Purrfect is a 32 ft. Comfortina, made in Sweden. As a tiny hindrance to acquiring her, she is in dry dock, or “on the hard,” as the lingo goes, in Racine, Wisconsin. OK, it’s time to reveal that I’ve owned another sailboat. A San Juan 21 has been mine since about 2016. The problem is, I’ve been busy, and all I have done is work on her and get ready to work on her. She hasn’t been in the water since before 2014. So much for additional sailing prowess.
Then there was the matter of a place to put a boat. Something that long has a keel and doesn’t go on a trailer. It needs a slip. Which led to me recently phoning every marina from St. Joseph, MI to Holland, MI ever since I saw Purrfect for sale, and no one had a slip. Some waiting lines were 1-3 years long. I decided that a fleece was in order. I couldn’t very well get a boat and leave it in Wisconsin. So on April 23, 2021 I told my wife that my Friday day-off goal was to drive to Saugatuck and ask about slips in person. I figured that maybe a homeowner would put up a sign, knowing how tight availability was, advertising their private dock. We saw nothing. Driving home, I felt low. This was it, one last chance. South Haven wasn’t exactly on the way, but it was only 11 miles away. And to make it more of a miracle, I went to the least likely place, in person, the marina closest to the big lake.

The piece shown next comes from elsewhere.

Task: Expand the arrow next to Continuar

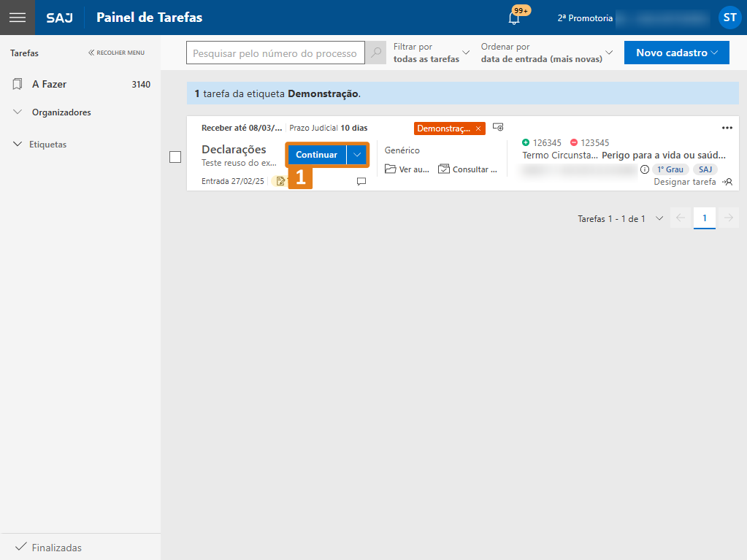Action: coord(357,155)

I walked up to a man near a huge opening, and he directed me to the office. “I’m interested in knowing if any slips are available?”
“What size boat?”
She grabbed a framed photo off a hook, plopped it on the glass countertop, and pointed to a spot just behind a drawbridge. “One. Here!”
I blurted out that I’d take it, but she said “Go look at it. Call me at 9 AM if you want it. We are closing right now”

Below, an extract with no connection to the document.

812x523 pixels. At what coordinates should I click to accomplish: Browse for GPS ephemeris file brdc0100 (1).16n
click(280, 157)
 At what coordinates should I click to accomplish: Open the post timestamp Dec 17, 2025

We looked at the last slip available on the west side of Michigan at the port closest to our home. At 9 AM on April 24th it became ours for one season.
A year or more ago I asked a friend if rumors were true that he was a sailor. No, he said, but call Tim. I imagined that instruction would be for the San Juan. Today I made that call. Yup, he’s that guy. He’s sailed a round-trip race from Holland to Milwaukee and back a couple of times, the Chicago to Mackinac race and some others and some ocean sailing. And he can’t wait. “Let’s pick the windiest, rainy day and we’ll have a blast!” Purrfect is coming back to Michigan after a 17 year-long visit to Wisconsin as soon as she passes the inspection of a surveyor. And her name will not change. She’s Purrfect. We have 10 cats.